By Morgan McKean
To stack up means their ego is left in tack, to fall short means feeling less than or unworthy. Self-centered people are constant victims to an uncomfortable emotional state and are easily offended by what they perceive others are doing to them. They intentionally look for the injustices in life so they can tout around their self-importance by reiterating every minute transgression to the people they come in contact with.
We all know a person like this, they’re the one who comes into work almost every morning with some tragic story about the car that cut them off, the store clerk who was rude or the waitress who offered poor service. Their level of awareness doesn’t allow them to analyze the situation and see that the thoughts and actions of others have little if anything to do with them directly.Many of us struggle with the subtle balance between having healthy selfesteem and an over inflated ego, at least at some point in our lives.

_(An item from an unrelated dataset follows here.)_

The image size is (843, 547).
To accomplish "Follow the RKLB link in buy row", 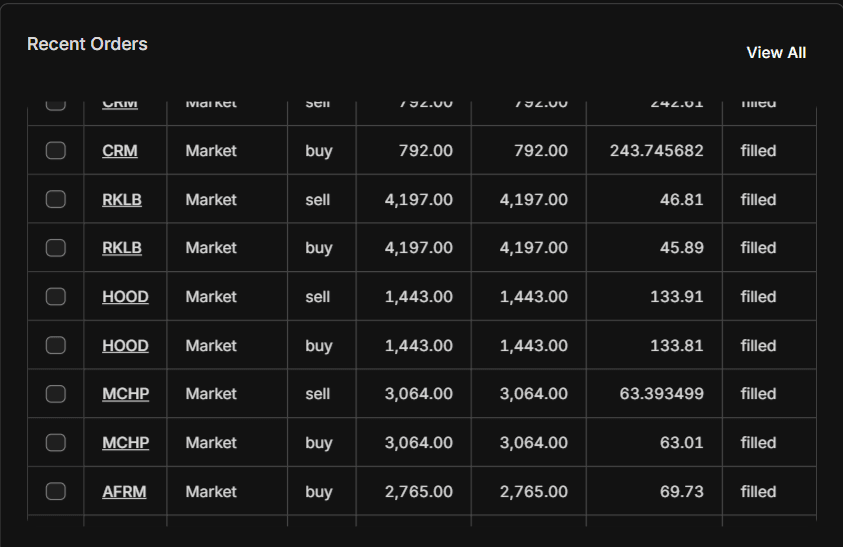I will pos(122,248).
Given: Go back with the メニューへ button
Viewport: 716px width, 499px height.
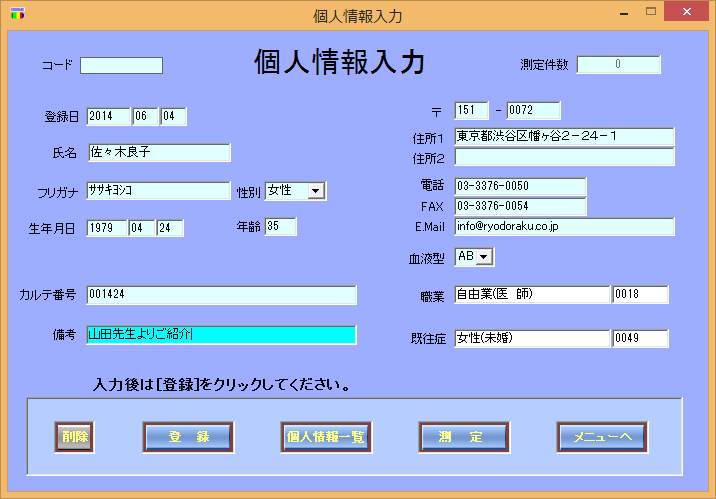Looking at the screenshot, I should [x=601, y=437].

For some it’s a material thing, for others it’s a certain level of professional accomplishment or material gain and for most of us there is the question of being attractive to the rest of the world. At first glance the two may seem interlinked, as most people with healthy self-esteem also want nice things, to achieve professional accomplishments and to be physically attractive to others. However, to simplify the distinction, people with healthy self-esteem don’t need to be better than or measure up to anyone else in order to feel valid about who they are. People who operate from their ego are usually in a state of constant comparison. They seek out and critique all aspects of other people to see where they stack up.

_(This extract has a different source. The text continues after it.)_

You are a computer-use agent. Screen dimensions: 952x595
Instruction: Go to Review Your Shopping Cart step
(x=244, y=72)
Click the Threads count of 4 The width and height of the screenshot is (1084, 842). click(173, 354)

Because we are becoming more familiar with the concept of the Law of Attraction, ask yourself “What kind of life experiences do you think the person operating from their ego is attracting to them-selves?” If you stop to think that the Universe is always reflecting back to us that which we really believe about ourselves, then isn’t the person who is a slave to their ego likely to attract less than situations because of a lack of genuine self-worth. Remember, there are no pauses or “do-overs” in relation to the reality we create, regardless of our emotional state. If our perspective is distorted by our insecurities (i.e. I’m not good enough because …) then we are unable to see the most accurate choices that will result in our best and highest good.
A good way to begin raising our self-esteem, sans the ego, is to monitor our self-talk. Many times a day we berate ourselves for an intangible reason. We create a thought about something we should have, should be or should do, then spend hours coming up with all the reasons we are not good enough to do, be or have them. Creating a positive inner dialog about who you are can be life altering. Another powerful tool is to refrain comparing ourselves to others.

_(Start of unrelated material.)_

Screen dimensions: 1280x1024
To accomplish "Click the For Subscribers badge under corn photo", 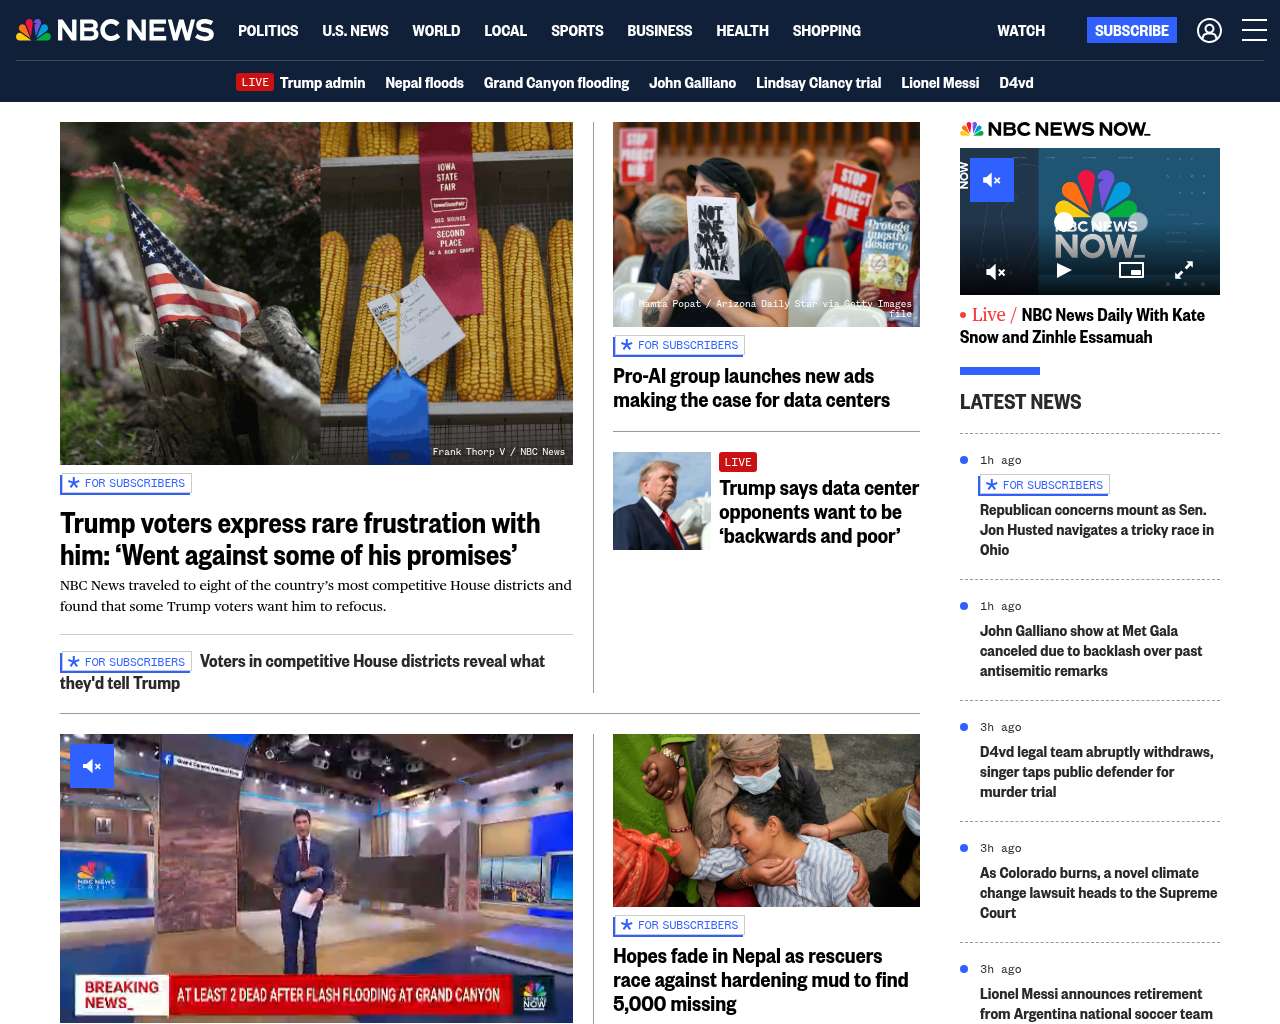I will (x=126, y=483).
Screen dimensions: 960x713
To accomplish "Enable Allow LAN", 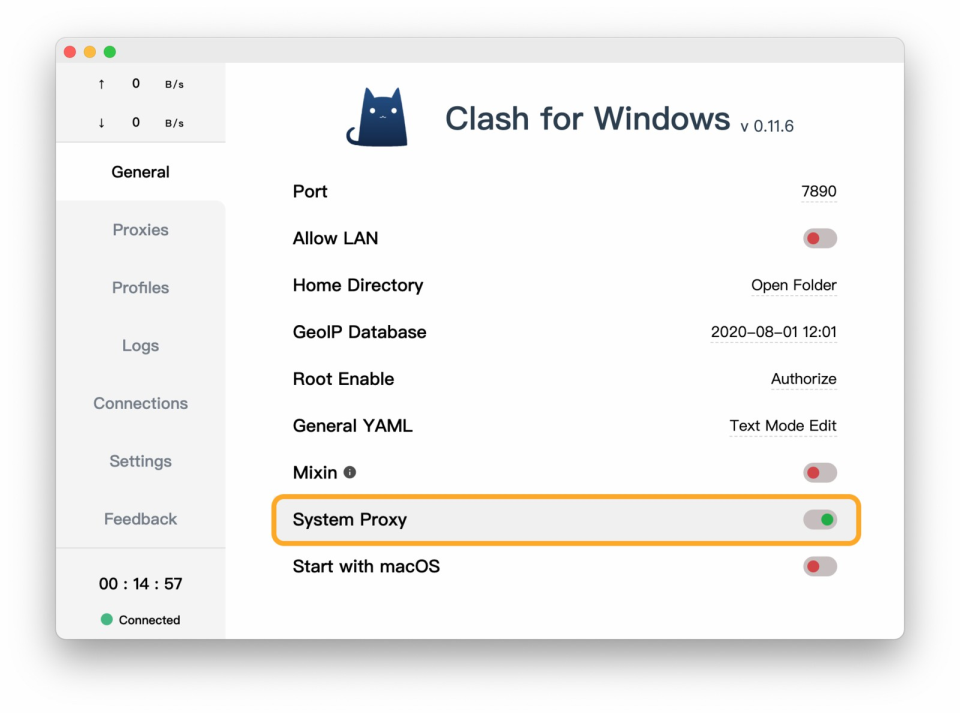I will pos(819,238).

We see celebrities, athletes or other notable figures and think “Well, they have this or that and I don’t, so that’s why my life isn’t as good as theirs.” I use to get caught in this cycle a lot. Anytime I went to write an article, present a workshop or give a talk, I would compare myself to others that I perceived to be better than me. When I created the idea in my mind that I didn’t measure up, I’d feel less than or embarrassed about where I thought I was on the totem pole. I got over this by realizing that I am the best me there is ever going to be and I have something of value to offer.
Another part of this process is learning to take care of you as a worthy person. That means making healthy lifestyle choices for yourself as it relates to your health and fitness, how many hours you work, how much time you spend with loved ones and how much rest you get. If you have a question about how you treat you, ask yourself, “If I was my best friend, would I want me treating myself the way I currently do?” and there you will find your answer.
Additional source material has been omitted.